Lets start with the profile data from three transects. In all cases change is occurring below Mean High Water (MHW). Here is the most landward one first:
Here is appears that the beach has accreted, or grown over that two week period, over almost the entire profile below MHW. Interestingly, though, this accretion doesn't appear to dramatically change the grain size composition of the beach face. Here is an example photo taken at 1 meter above MLLW on 8 June:
and then another taken at the same elevation on 1 July, after beach accretion:
Here is another example from lower down on the beach (at Mean Lower Low Water) that does suggest a sandier substrate associated with the accretion suggested by the profile data. First the photo from 8 June:
and then here is the photo from 1 July, again shot at MLLW:
Moving to the next transect to the northeast, the patterns was reversed, with the profile data suggesting erosion on the lower part of the beach over the three week period:
and finally the next transect to the east (and the last that I overlapped) suggests a bit of a mix of erosion on the lower part of the beach, and some accretion on the upper beach (around 3m):
This seems to be supported by oblique photos collected at that site. Here is the one from 8 June:
and if you compare that carefully to the oblique from 1 July:
you will note the addition of some large woody debris high up on the profile, which is often associated with beach accretion.
What were the factors that conspired to drive these changes? Thats a tough one, but we can be sure that, despite it being summer, there was plenty of energy delivered to the beach. Here is a summary of water level data (bottom panel, from Port Angeles, referenced to MHW) along with significant wave height and dominant wave period from the Hein Bank buoy:
In particular the early part of the period, between maybe June 10 and June 19, was characterized by pretty high water (0.5 m or so above MHW during the high tides), and multiple occurrences of waves with heights > 1 m.

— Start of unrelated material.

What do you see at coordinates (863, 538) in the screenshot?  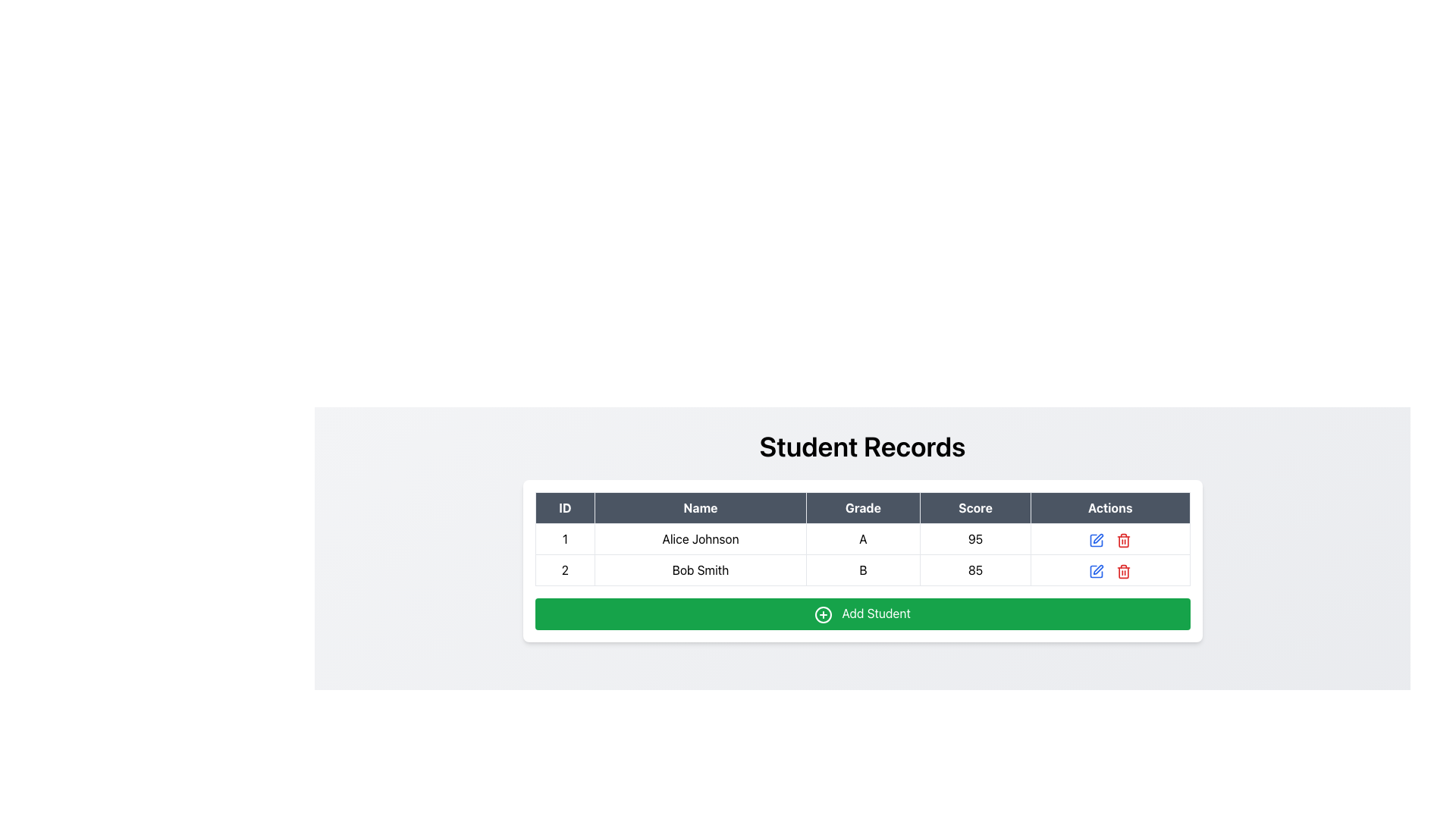 I see `the Text Display element containing the text 'A' in the 'Grade' column for the student Alice Johnson, which is located in the first row of the student record table` at bounding box center [863, 538].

The high correlation between the average wind speed (middle panel), and wave heights suggest that these are primarily locally generated wind waves rather than swell energy from ocean - not at all surprising for the summer season in the Strait of Juan de Fuca (see Chapter 3 in my dissertation for a description of seasonal wave patterns from Elwha). If I had to guess, I would think that those profile changes, at least on the upper profile (above MHW) on the last transect, happened in that time period.